Stored dataset items
# # # # # # #

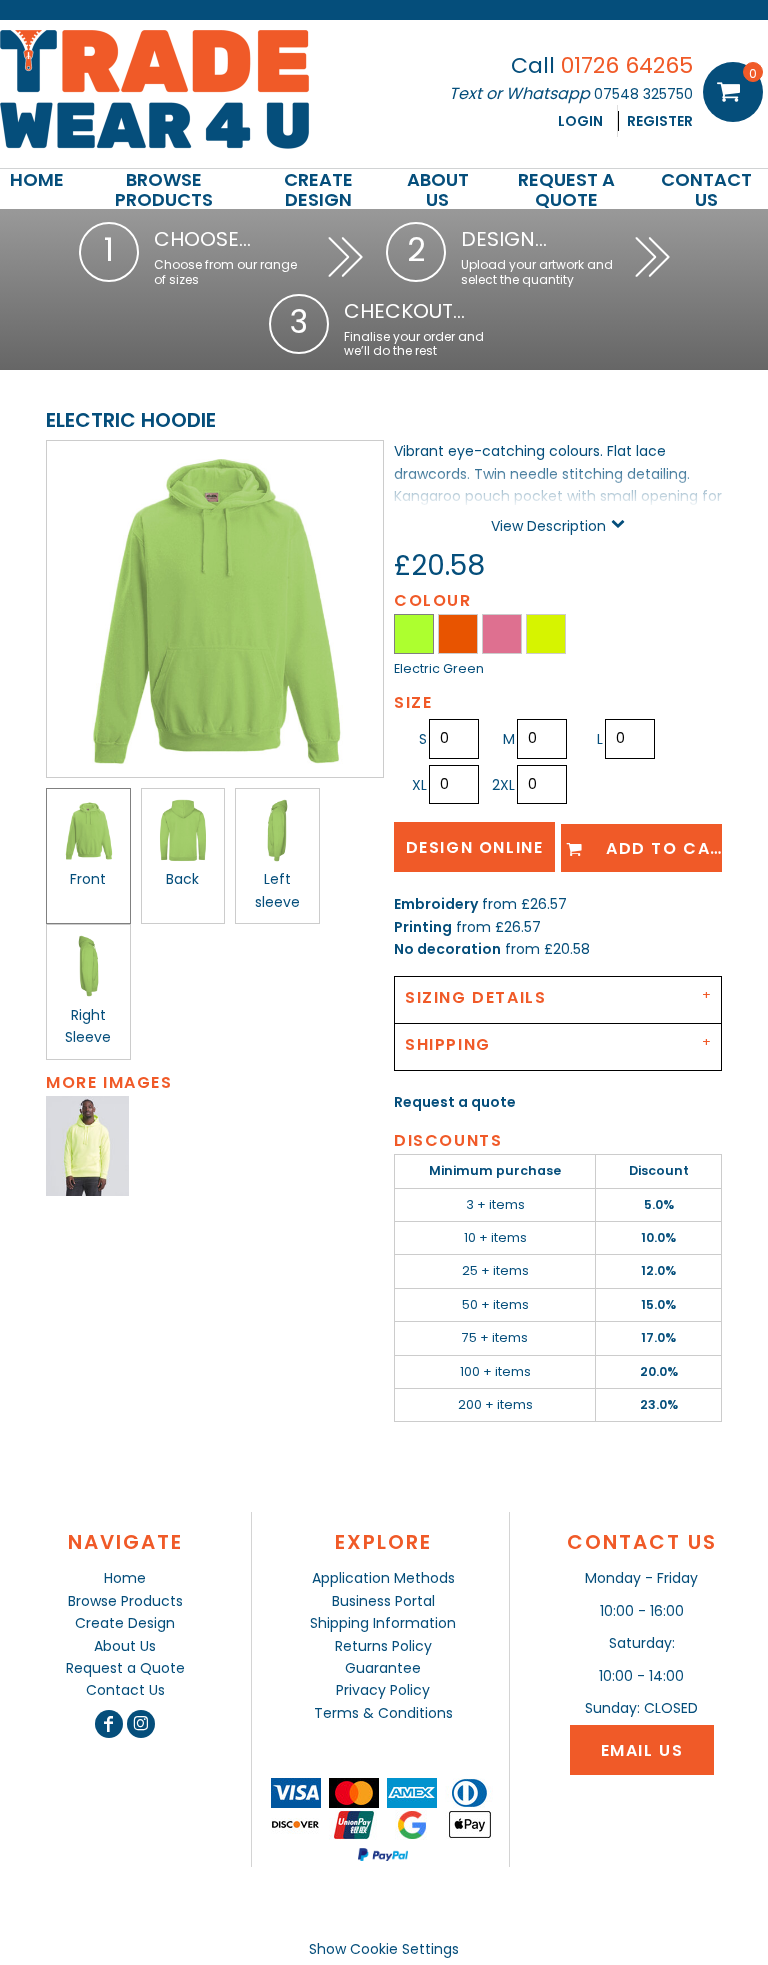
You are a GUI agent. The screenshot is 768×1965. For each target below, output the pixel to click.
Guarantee (383, 1668)
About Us (125, 1646)
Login (580, 121)
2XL (503, 785)
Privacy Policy (383, 1690)
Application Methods (383, 1578)
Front (88, 879)
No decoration (447, 949)
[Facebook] (109, 1724)
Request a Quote (125, 1668)
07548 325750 (643, 94)
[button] (163, 189)
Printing (423, 927)
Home (125, 1578)
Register (660, 121)
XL (419, 785)
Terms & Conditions (383, 1713)
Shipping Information (383, 1623)
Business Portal (383, 1601)
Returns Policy (383, 1646)
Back (182, 879)
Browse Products (125, 1601)
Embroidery (436, 904)
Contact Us (125, 1690)
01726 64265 (627, 65)
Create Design (125, 1623)
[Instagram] (141, 1724)
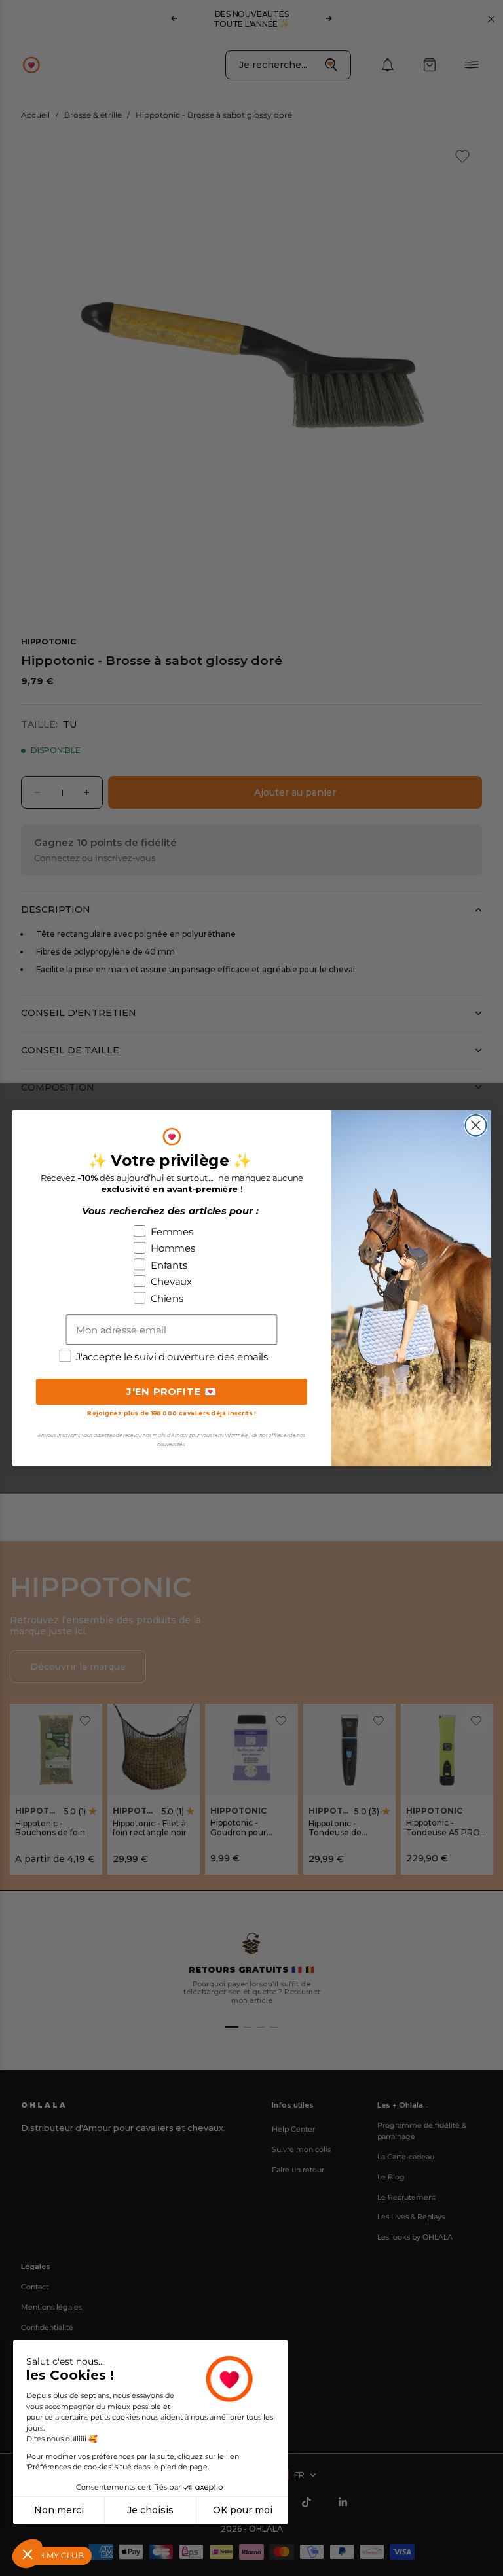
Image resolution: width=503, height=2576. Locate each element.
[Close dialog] (475, 1125)
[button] (27, 2553)
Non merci (59, 2510)
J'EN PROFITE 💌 (171, 1391)
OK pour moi (242, 2510)
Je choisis (150, 2510)
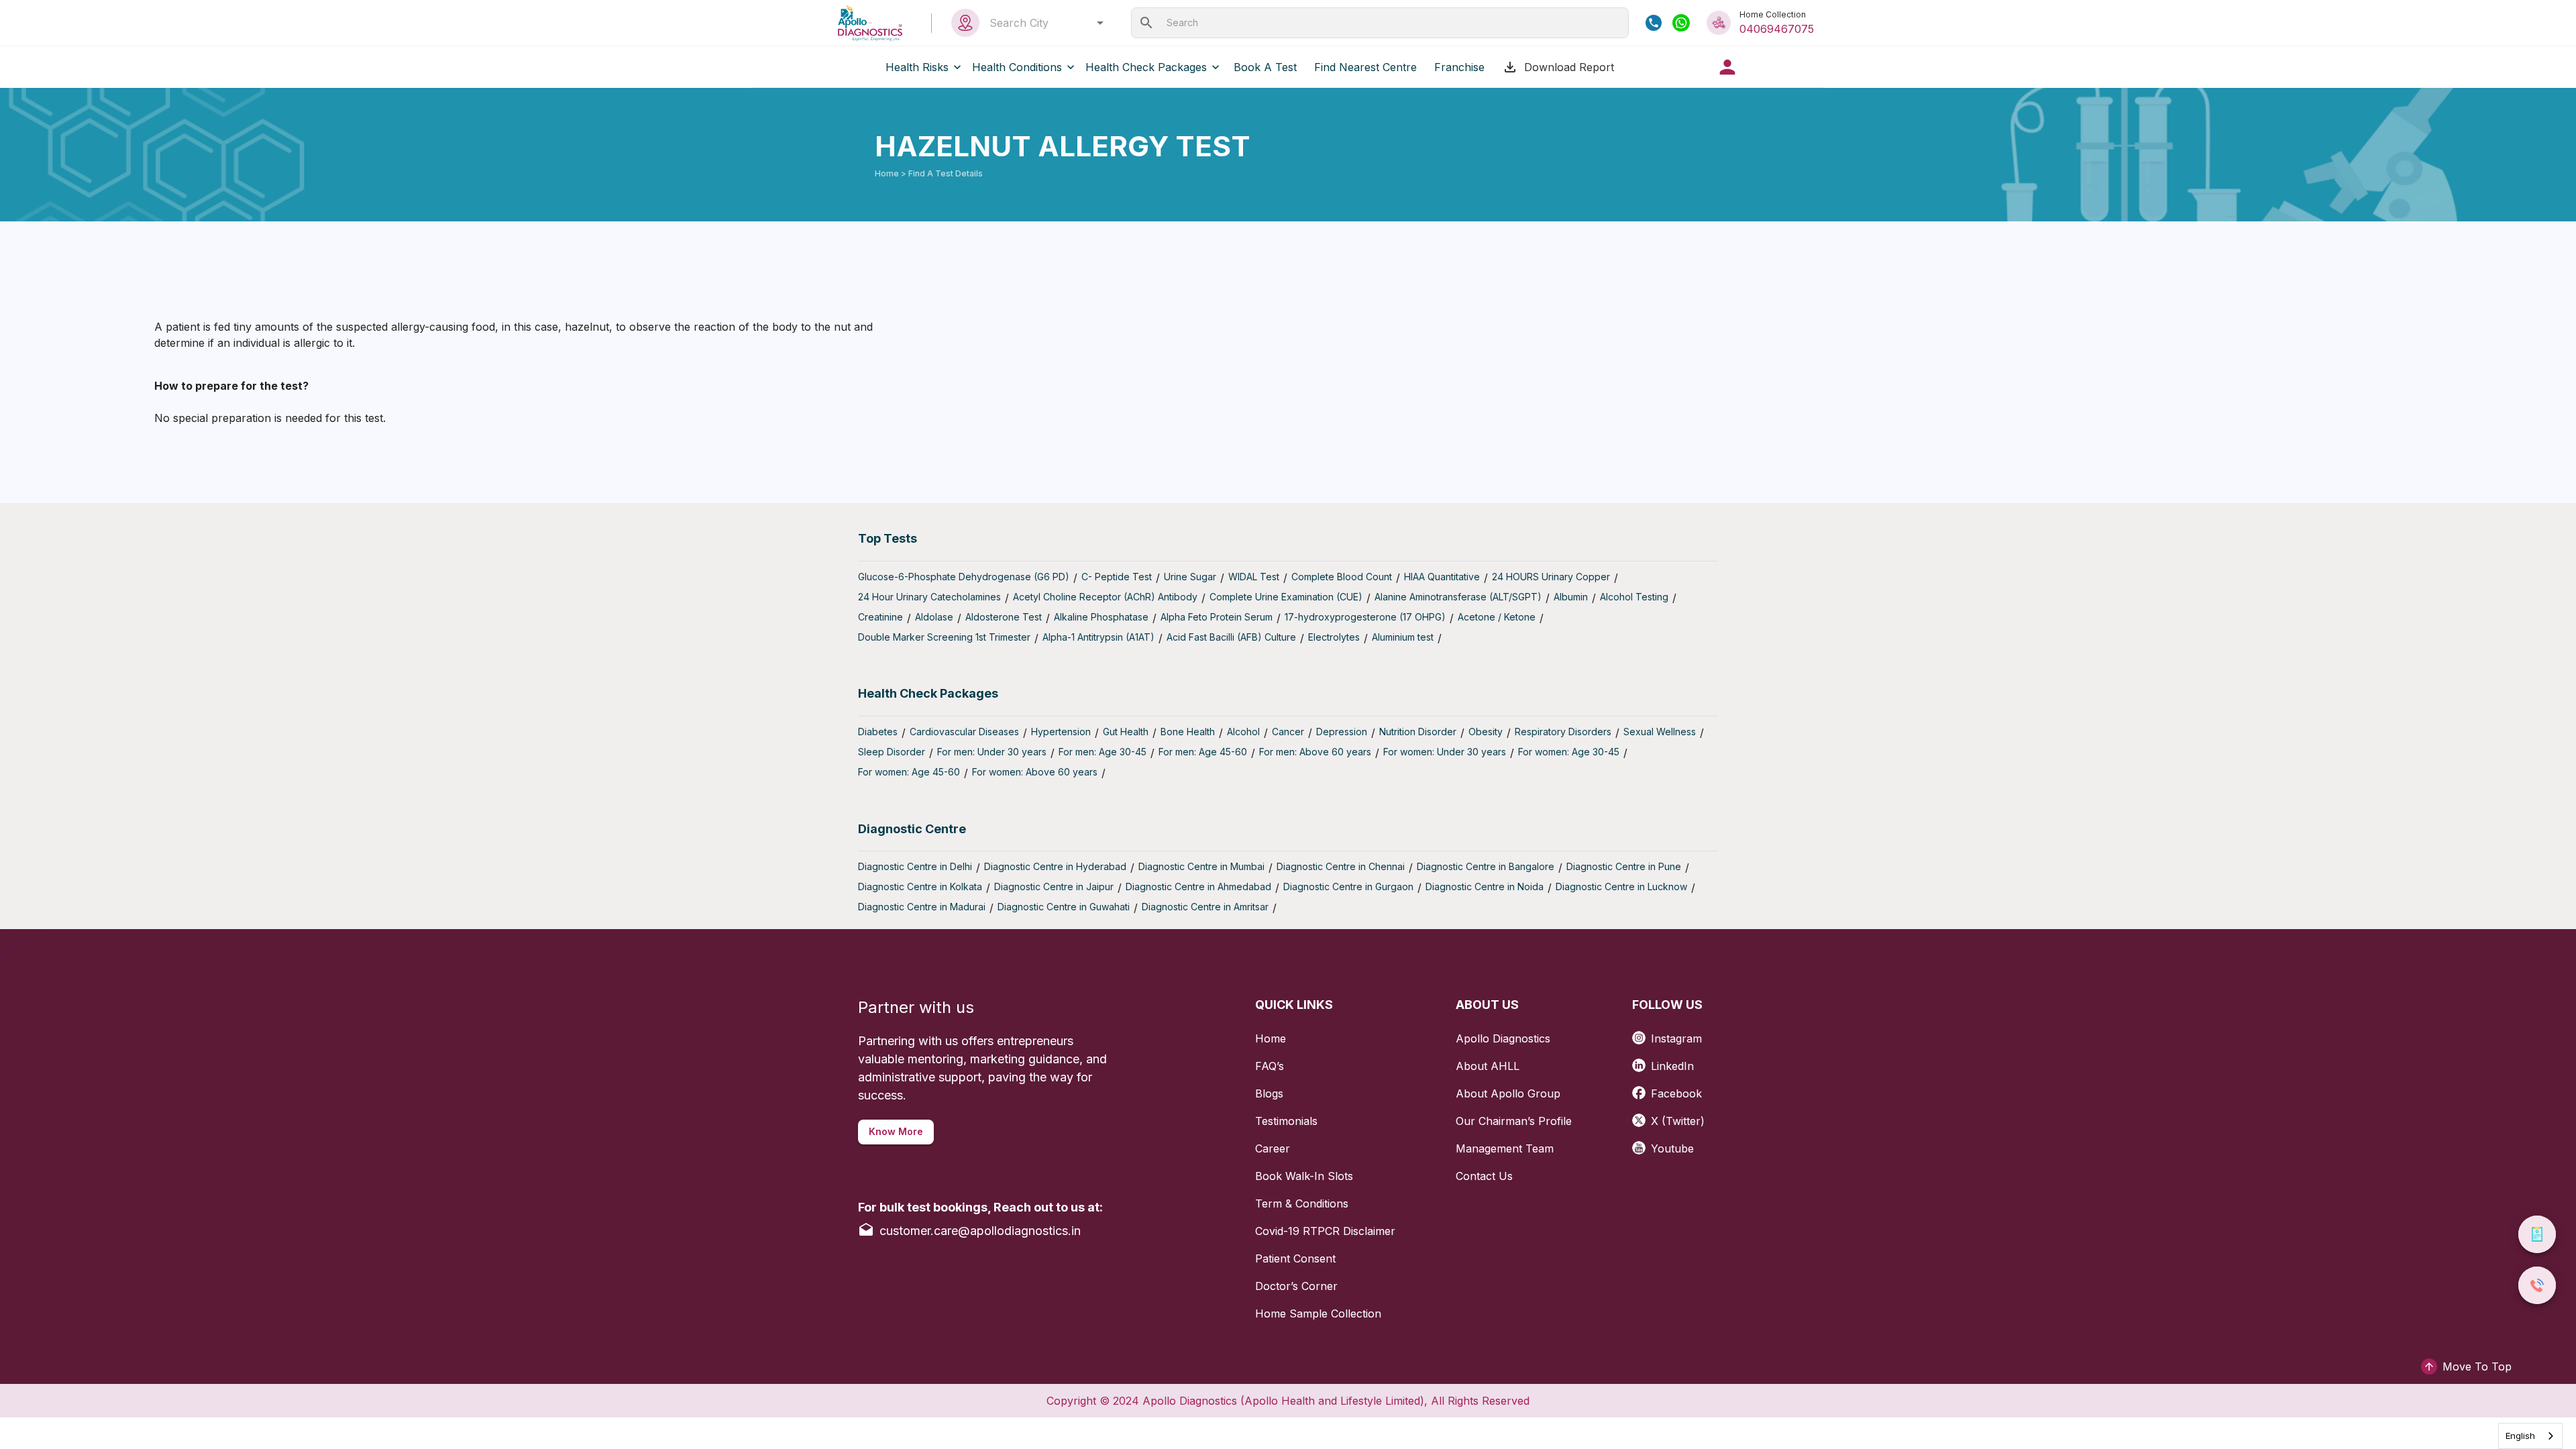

# # # # # # #

TASK GOAL -
Copy out every line of the entries where the string "each" shows up.

WRITTEN ANSWER -
You are a GUI agent. The screenshot is 768×1965. For each target below, output the pixel to click.
Image resolution: width=503, height=2576. Locate each element.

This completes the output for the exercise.